→ **Challenges**
#1 Reproduce word for word the part of the blog post on Thomas Merton and Hedgehog in the Fog that begins at the words "Defying traditional expectations, Thomas" and ends after the words "ancient sacred texts.".
#2 Using the blog post on Thomas Merton and Hedgehog in the Fog, answer yes or no to each statement, quoting the words of the post that decide it: (a) Hedgehog in the Fog came out in 1975. (b) The post is the final essay in its series. (c) Merton presents the dark as spiritually evil.
#3 Extend the blog post on Thomas Merton and Hedgehog in the Fog, starting after its last sentence.

Showing posts with label Hedgehog in the Fog. Show all posts
Showing posts with label Hedgehog in the Fog. Show all posts

Friday, February 13, 2015

Thomas Merton and a Hedgehog on the Hero's Journey


Trappist Blogging
in Honor of Thomas Merton's
100th Birthday:
Essay 5 of 6 on
"Fire Watch, July 4, 1952,"
the epilogue of 
The Sign of Jonas




Part One:  Fear of the Dark
In Yuri Norstein's enchanting animated short
Hedgehog in the Fog (1975), our hero ventures
into the fog drawn by a beautiful vision.  It is
a classic hero story, where the hero embarks
on a quest that leads to deeper self-knowledge.
Hedgehog in the Fog shares much in common
with Thomas Merton's "Fire Watch," where
Merton's solitary trek through the monastery
 leads to revelation.

Defying traditional expectations, Thomas Merton depicts the dark as spiritually good.  This is in the nature of a paradigm shift—and it’s not easy to cause a shift in anything as hidebound as a 2,000- year-old religion anchored to a set of ancient sacred texts.

→ **Material supplied**
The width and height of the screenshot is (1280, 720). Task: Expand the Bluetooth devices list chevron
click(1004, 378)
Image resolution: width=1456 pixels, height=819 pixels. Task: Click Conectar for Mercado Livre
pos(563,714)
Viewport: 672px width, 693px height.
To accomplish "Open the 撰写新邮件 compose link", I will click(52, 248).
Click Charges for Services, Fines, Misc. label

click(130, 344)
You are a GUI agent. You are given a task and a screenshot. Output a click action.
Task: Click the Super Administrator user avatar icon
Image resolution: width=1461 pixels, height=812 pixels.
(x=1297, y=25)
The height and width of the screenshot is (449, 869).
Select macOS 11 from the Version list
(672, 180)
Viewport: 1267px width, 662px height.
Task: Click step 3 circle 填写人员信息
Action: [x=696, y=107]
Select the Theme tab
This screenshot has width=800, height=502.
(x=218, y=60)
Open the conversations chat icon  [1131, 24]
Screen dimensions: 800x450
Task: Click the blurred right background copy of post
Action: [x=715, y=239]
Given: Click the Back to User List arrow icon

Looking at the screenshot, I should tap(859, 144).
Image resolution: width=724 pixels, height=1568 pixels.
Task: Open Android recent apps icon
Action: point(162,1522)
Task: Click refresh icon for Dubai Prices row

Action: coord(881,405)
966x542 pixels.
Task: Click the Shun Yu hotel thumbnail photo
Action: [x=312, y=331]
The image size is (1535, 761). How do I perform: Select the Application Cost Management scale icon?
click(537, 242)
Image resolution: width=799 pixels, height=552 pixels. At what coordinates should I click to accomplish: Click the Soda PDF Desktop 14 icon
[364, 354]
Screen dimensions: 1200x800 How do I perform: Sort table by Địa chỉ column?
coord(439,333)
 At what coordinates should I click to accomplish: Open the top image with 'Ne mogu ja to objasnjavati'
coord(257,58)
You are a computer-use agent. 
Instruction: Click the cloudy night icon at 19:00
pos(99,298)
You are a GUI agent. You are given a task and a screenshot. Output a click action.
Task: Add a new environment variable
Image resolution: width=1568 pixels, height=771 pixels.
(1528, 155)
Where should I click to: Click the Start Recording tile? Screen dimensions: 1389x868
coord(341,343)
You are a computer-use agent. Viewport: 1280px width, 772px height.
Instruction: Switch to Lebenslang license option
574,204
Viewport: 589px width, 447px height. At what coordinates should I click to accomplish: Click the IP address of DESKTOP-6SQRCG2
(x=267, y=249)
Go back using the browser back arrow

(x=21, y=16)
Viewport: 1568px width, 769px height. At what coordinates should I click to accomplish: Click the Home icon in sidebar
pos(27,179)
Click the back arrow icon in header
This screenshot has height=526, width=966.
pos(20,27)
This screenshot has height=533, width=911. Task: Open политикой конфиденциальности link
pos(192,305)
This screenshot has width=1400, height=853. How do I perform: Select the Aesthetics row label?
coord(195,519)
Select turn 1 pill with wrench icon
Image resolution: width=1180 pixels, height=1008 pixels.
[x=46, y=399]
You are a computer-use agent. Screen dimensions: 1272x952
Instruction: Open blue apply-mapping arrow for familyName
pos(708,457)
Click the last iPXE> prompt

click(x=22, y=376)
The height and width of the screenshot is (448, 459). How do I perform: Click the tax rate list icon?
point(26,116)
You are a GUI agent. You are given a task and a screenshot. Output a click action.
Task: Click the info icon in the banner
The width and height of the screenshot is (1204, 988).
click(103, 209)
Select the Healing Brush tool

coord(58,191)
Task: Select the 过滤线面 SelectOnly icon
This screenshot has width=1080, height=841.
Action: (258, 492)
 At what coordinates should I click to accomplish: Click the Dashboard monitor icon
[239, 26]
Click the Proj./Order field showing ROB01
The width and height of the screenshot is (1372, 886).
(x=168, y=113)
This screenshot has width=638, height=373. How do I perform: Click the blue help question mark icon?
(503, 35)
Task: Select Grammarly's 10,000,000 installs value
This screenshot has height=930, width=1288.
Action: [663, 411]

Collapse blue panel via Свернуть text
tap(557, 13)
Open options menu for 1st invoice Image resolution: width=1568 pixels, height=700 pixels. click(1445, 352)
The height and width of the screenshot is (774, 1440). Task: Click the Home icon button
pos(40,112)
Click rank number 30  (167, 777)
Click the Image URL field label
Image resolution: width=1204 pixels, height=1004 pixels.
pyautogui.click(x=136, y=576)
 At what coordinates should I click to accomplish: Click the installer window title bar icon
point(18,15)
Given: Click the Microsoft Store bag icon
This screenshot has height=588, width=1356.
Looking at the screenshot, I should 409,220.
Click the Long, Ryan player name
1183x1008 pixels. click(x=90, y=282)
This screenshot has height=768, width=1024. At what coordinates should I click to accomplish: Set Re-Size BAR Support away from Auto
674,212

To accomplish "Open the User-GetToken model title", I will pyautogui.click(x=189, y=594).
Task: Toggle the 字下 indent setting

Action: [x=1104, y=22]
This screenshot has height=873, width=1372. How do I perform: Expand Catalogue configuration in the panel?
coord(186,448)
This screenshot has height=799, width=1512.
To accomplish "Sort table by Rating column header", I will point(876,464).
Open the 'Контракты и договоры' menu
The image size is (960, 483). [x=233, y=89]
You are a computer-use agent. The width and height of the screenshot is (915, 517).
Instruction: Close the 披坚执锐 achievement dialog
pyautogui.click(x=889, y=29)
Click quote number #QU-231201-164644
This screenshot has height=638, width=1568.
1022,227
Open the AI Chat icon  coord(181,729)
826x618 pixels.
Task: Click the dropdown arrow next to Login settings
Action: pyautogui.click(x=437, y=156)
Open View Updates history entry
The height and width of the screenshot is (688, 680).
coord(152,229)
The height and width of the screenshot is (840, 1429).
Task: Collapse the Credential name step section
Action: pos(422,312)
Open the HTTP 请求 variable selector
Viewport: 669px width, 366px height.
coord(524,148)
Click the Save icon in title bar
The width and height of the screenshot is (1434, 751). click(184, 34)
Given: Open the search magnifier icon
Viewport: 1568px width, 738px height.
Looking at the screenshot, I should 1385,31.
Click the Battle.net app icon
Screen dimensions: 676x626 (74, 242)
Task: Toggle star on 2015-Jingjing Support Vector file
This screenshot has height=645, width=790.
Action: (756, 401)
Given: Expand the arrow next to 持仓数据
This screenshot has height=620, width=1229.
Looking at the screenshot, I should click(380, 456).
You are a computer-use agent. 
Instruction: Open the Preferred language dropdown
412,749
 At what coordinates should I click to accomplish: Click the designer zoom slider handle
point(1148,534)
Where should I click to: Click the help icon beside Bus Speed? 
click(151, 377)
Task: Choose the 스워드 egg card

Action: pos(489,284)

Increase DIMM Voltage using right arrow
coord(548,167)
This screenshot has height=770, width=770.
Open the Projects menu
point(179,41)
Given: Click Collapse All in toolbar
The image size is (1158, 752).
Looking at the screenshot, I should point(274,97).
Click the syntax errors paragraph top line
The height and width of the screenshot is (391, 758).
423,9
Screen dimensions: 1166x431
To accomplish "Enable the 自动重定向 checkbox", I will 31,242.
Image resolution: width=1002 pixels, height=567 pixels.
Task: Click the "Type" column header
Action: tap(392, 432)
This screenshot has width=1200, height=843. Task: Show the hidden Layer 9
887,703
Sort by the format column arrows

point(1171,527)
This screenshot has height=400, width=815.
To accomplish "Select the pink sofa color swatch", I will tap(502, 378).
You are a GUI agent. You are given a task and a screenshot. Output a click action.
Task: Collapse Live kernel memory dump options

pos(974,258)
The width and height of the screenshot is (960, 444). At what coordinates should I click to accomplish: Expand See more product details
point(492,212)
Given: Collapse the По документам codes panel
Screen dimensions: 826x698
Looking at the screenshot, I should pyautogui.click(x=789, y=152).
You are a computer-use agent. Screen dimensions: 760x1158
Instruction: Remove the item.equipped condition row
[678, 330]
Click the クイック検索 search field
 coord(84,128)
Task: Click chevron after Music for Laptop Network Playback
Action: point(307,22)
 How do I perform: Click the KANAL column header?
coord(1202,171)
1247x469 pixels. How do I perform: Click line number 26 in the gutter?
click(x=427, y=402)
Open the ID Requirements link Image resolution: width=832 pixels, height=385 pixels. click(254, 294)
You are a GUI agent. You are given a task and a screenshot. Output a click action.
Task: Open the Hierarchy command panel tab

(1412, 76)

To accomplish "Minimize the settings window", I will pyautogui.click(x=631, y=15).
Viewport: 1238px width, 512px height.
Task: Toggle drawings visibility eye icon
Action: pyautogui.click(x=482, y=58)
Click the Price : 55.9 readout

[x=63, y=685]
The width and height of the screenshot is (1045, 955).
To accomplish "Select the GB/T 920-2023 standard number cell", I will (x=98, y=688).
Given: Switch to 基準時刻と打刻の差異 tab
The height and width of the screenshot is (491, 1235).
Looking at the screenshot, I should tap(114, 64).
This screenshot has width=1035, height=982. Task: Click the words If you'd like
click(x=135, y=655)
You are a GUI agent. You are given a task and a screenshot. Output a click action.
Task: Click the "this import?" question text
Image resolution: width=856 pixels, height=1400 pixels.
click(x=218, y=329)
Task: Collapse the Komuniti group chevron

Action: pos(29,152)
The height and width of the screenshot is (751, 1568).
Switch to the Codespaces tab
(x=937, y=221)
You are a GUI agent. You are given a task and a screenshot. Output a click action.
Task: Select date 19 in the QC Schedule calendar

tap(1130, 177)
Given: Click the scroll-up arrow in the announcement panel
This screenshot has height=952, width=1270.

→ **Outputs for the tasks**
#1
Defying traditional expectations, Thomas Merton depicts the dark as spiritually good.  This is in the nature of a paradigm shift—and it’s not easy to cause a shift in anything as hidebound as a 2,000- year-old religion anchored to a set of ancient sacred texts.

#2
(a) Yes: "Hedgehog in the Fog (1975)".
(b) No: "Essay 5 of 6".
(c) No: "Thomas Merton depicts the dark as spiritually good."

#3
In the very first paragraph of “Fire Watch, July 4, 1952,” Merton writes:

“You (God) have seen the morning and the night, and the night was better.”

Merton’s God blesses the darkness.  This is a concept that would seem to fly in the face of much scripture:

The hero's journey continues.
Top frame: The hedgehog sees a beautiful
vision of a white horse in the fog.  Middle
frame:  Unseen by the hedgehog, the horse
sniffs a leaf that that the hedgehog has
dropped.  Bottom frame:  Safely home, the
hedgehog is haunted by the vision of
the horse.  In "Fire Watch," Merton
pursues an unattainable intimacy,
yearning to receive answers from God
to his existential questions.
“And God said, ‘Let there be light’; and there was light.  And God saw that the light was good; and God separated the light from the darkness.”  (Note:  Light good, dark bad.)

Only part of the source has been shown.